==== EXTRACTED INFORMATION

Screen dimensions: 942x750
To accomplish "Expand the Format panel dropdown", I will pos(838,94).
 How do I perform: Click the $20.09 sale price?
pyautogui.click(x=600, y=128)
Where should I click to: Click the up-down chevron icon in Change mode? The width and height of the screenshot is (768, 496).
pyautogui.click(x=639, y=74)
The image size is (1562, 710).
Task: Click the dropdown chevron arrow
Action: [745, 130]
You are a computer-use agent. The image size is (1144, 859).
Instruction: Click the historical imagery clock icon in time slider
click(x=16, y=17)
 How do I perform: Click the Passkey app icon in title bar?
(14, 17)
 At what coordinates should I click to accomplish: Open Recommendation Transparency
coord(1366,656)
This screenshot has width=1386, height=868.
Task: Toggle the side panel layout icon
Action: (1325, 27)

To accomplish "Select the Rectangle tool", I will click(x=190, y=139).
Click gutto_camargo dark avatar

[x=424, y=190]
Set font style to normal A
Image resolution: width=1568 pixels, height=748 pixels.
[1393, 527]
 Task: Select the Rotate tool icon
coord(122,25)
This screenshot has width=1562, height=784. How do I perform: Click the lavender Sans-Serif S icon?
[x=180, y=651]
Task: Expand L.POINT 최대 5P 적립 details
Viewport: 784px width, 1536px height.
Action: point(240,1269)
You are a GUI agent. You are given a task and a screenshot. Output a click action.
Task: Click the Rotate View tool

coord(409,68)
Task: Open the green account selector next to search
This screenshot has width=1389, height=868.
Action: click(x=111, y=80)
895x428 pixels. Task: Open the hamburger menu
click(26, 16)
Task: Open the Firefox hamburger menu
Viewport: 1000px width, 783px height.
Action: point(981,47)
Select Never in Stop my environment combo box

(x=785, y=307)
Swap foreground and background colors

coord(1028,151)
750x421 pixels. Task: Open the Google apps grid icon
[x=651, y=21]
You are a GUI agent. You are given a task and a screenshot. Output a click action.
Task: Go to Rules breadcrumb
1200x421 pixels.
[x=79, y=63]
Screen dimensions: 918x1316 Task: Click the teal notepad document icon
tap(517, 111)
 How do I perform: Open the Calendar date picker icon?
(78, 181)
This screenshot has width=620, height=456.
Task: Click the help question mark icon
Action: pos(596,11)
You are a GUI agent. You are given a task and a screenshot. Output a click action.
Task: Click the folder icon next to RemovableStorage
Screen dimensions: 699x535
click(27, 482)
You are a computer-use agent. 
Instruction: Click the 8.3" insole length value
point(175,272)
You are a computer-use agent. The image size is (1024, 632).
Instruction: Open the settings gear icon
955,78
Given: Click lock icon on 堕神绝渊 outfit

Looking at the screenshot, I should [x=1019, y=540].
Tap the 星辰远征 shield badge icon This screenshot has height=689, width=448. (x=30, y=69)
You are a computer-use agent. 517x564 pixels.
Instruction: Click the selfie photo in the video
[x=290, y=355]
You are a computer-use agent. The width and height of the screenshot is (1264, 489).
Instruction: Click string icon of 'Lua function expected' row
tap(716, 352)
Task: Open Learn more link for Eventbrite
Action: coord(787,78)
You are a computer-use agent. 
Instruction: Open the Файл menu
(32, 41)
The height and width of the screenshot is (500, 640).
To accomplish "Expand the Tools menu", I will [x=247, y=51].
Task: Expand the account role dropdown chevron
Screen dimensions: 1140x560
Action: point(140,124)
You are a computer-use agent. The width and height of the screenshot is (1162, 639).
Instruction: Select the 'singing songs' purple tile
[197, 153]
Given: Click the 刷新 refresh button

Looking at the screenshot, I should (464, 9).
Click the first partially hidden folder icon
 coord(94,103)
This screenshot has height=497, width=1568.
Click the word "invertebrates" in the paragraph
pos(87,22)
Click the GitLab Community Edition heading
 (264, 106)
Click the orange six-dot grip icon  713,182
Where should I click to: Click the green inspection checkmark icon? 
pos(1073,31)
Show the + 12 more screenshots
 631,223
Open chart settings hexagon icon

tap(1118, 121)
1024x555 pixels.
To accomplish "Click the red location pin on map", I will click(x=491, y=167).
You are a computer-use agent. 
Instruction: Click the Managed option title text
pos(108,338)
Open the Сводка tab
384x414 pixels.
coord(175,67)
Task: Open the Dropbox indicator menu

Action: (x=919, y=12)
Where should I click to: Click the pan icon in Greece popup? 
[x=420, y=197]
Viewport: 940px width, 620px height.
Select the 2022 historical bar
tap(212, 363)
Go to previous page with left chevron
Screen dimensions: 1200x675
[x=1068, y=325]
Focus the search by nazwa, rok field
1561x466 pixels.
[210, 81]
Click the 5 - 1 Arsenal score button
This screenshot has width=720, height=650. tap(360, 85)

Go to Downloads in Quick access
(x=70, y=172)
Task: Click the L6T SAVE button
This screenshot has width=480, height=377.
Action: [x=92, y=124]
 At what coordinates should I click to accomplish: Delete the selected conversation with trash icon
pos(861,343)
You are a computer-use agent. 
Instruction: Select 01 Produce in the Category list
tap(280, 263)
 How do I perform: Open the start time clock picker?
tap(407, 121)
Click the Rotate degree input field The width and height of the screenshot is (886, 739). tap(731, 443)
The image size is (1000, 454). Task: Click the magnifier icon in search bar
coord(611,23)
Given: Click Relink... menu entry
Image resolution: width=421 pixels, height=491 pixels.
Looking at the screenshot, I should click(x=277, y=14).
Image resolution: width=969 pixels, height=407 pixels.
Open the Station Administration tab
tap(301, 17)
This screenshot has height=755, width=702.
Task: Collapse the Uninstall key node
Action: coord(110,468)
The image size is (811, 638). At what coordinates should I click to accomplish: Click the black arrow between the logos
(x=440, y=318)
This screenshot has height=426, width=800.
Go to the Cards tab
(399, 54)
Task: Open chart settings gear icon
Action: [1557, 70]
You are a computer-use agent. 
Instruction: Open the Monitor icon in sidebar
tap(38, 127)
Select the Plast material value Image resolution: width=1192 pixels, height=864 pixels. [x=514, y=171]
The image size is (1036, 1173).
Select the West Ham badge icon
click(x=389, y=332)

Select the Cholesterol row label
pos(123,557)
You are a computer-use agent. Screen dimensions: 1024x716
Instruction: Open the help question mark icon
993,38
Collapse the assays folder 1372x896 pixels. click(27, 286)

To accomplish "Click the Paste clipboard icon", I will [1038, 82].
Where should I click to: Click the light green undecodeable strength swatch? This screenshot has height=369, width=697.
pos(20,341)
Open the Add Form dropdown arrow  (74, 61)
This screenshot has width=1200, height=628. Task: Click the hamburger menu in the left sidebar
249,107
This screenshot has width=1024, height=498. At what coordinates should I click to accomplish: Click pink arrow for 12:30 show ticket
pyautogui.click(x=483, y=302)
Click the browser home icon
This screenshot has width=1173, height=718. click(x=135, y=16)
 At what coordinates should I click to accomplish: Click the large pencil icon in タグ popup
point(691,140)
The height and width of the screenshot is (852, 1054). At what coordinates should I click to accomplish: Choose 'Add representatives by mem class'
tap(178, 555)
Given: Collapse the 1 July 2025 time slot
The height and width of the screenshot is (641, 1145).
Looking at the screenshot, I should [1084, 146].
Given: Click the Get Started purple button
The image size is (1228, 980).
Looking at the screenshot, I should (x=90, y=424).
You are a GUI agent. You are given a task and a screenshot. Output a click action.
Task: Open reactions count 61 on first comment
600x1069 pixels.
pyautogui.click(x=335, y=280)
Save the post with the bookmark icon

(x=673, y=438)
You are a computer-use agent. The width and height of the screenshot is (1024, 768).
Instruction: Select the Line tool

========

## TASK BRIEF
Keep every word intact and transcribe the records in full.

## RESPONSE BELOW
Screen dimensions: 942x750
To accomplish "Expand the Format panel dropdown", I will pos(838,94).
 How do I perform: Click the $20.09 sale price?
pyautogui.click(x=600, y=128)
Where should I click to: Click the up-down chevron icon in Change mode? The width and height of the screenshot is (768, 496).
pyautogui.click(x=639, y=74)
The image size is (1562, 710).
Task: Click the dropdown chevron arrow
Action: [745, 130]
You are a computer-use agent. The image size is (1144, 859).
Instruction: Click the historical imagery clock icon in time slider
click(x=16, y=17)
 How do I perform: Click the Passkey app icon in title bar?
(14, 17)
 At what coordinates should I click to accomplish: Open Recommendation Transparency
coord(1366,656)
This screenshot has width=1386, height=868.
Task: Toggle the side panel layout icon
Action: (1325, 27)

To accomplish "Select the Rectangle tool", I will click(x=190, y=139).
Click gutto_camargo dark avatar

[x=424, y=190]
Set font style to normal A
Image resolution: width=1568 pixels, height=748 pixels.
[1393, 527]
 Task: Select the Rotate tool icon
coord(122,25)
This screenshot has width=1562, height=784. How do I perform: Click the lavender Sans-Serif S icon?
[x=180, y=651]
Task: Expand L.POINT 최대 5P 적립 details
Viewport: 784px width, 1536px height.
Action: point(240,1269)
You are a GUI agent. You are given a task and a screenshot. Output a click action.
Task: Click the Rotate View tool

coord(409,68)
Task: Open the green account selector next to search
This screenshot has width=1389, height=868.
Action: click(x=111, y=80)
895x428 pixels. Task: Open the hamburger menu
click(26, 16)
Task: Open the Firefox hamburger menu
Viewport: 1000px width, 783px height.
Action: point(981,47)
Select Never in Stop my environment combo box

(x=785, y=307)
Swap foreground and background colors

coord(1028,151)
750x421 pixels. Task: Open the Google apps grid icon
[x=651, y=21]
You are a GUI agent. You are given a task and a screenshot. Output a click action.
Task: Go to Rules breadcrumb
1200x421 pixels.
[x=79, y=63]
Screen dimensions: 918x1316 Task: Click the teal notepad document icon
tap(517, 111)
 How do I perform: Open the Calendar date picker icon?
(78, 181)
This screenshot has width=620, height=456.
Task: Click the help question mark icon
Action: pos(596,11)
You are a GUI agent. You are given a task and a screenshot. Output a click action.
Task: Click the folder icon next to RemovableStorage
Screen dimensions: 699x535
click(27, 482)
You are a computer-use agent. 
Instruction: Click the 8.3" insole length value
point(175,272)
You are a computer-use agent. The image size is (1024, 632).
Instruction: Open the settings gear icon
955,78
Given: Click lock icon on 堕神绝渊 outfit

Looking at the screenshot, I should [x=1019, y=540].
Tap the 星辰远征 shield badge icon This screenshot has height=689, width=448. (x=30, y=69)
You are a computer-use agent. 517x564 pixels.
Instruction: Click the selfie photo in the video
[x=290, y=355]
You are a computer-use agent. The width and height of the screenshot is (1264, 489).
Instruction: Click string icon of 'Lua function expected' row
tap(716, 352)
Task: Open Learn more link for Eventbrite
Action: coord(787,78)
You are a computer-use agent. 
Instruction: Open the Файл menu
(32, 41)
The height and width of the screenshot is (500, 640).
To accomplish "Expand the Tools menu", I will [x=247, y=51].
Task: Expand the account role dropdown chevron
Screen dimensions: 1140x560
Action: point(140,124)
You are a computer-use agent. The width and height of the screenshot is (1162, 639).
Instruction: Select the 'singing songs' purple tile
[197, 153]
Given: Click the 刷新 refresh button

Looking at the screenshot, I should (464, 9).
Click the first partially hidden folder icon
 coord(94,103)
This screenshot has height=497, width=1568.
Click the word "invertebrates" in the paragraph
pos(87,22)
Click the GitLab Community Edition heading
 (264, 106)
Click the orange six-dot grip icon  713,182
Where should I click to: Click the green inspection checkmark icon? 
pos(1073,31)
Show the + 12 more screenshots
 631,223
Open chart settings hexagon icon

tap(1118, 121)
1024x555 pixels.
To accomplish "Click the red location pin on map", I will click(x=491, y=167).
You are a computer-use agent. 
Instruction: Click the Managed option title text
pos(108,338)
Open the Сводка tab
384x414 pixels.
coord(175,67)
Task: Open the Dropbox indicator menu

Action: (x=919, y=12)
Where should I click to: Click the pan icon in Greece popup? 
[x=420, y=197]
Viewport: 940px width, 620px height.
Select the 2022 historical bar
tap(212, 363)
Go to previous page with left chevron
Screen dimensions: 1200x675
[x=1068, y=325]
Focus the search by nazwa, rok field
1561x466 pixels.
[210, 81]
Click the 5 - 1 Arsenal score button
This screenshot has width=720, height=650. tap(360, 85)

Go to Downloads in Quick access
(x=70, y=172)
Task: Click the L6T SAVE button
This screenshot has width=480, height=377.
Action: [x=92, y=124]
 At what coordinates should I click to accomplish: Delete the selected conversation with trash icon
pos(861,343)
You are a computer-use agent. 
Instruction: Select 01 Produce in the Category list
tap(280, 263)
 How do I perform: Open the start time clock picker?
tap(407, 121)
Click the Rotate degree input field The width and height of the screenshot is (886, 739). tap(731, 443)
The image size is (1000, 454). Task: Click the magnifier icon in search bar
coord(611,23)
Given: Click Relink... menu entry
Image resolution: width=421 pixels, height=491 pixels.
Looking at the screenshot, I should click(x=277, y=14).
Image resolution: width=969 pixels, height=407 pixels.
Open the Station Administration tab
tap(301, 17)
This screenshot has height=755, width=702.
Task: Collapse the Uninstall key node
Action: coord(110,468)
The image size is (811, 638). At what coordinates should I click to accomplish: Click the black arrow between the logos
(x=440, y=318)
This screenshot has height=426, width=800.
Go to the Cards tab
(399, 54)
Task: Open chart settings gear icon
Action: [1557, 70]
You are a computer-use agent. 
Instruction: Open the Monitor icon in sidebar
tap(38, 127)
Select the Plast material value Image resolution: width=1192 pixels, height=864 pixels. [x=514, y=171]
The image size is (1036, 1173).
Select the West Ham badge icon
click(x=389, y=332)

Select the Cholesterol row label
pos(123,557)
You are a computer-use agent. Screen dimensions: 1024x716
Instruction: Open the help question mark icon
993,38
Collapse the assays folder 1372x896 pixels. click(27, 286)

To accomplish "Click the Paste clipboard icon", I will [1038, 82].
Where should I click to: Click the light green undecodeable strength swatch? This screenshot has height=369, width=697.
pos(20,341)
Open the Add Form dropdown arrow  (74, 61)
This screenshot has width=1200, height=628. Task: Click the hamburger menu in the left sidebar
249,107
This screenshot has width=1024, height=498. At what coordinates should I click to accomplish: Click pink arrow for 12:30 show ticket
pyautogui.click(x=483, y=302)
Click the browser home icon
This screenshot has width=1173, height=718. click(x=135, y=16)
 At what coordinates should I click to accomplish: Click the large pencil icon in タグ popup
point(691,140)
The height and width of the screenshot is (852, 1054). At what coordinates should I click to accomplish: Choose 'Add representatives by mem class'
tap(178, 555)
Given: Collapse the 1 July 2025 time slot
The height and width of the screenshot is (641, 1145).
Looking at the screenshot, I should [1084, 146].
Given: Click the Get Started purple button
The image size is (1228, 980).
Looking at the screenshot, I should (x=90, y=424).
You are a GUI agent. You are given a task and a screenshot. Output a click action.
Task: Open reactions count 61 on first comment
600x1069 pixels.
pyautogui.click(x=335, y=280)
Save the post with the bookmark icon

(x=673, y=438)
You are a computer-use agent. The width and height of the screenshot is (1024, 768).
Instruction: Select the Line tool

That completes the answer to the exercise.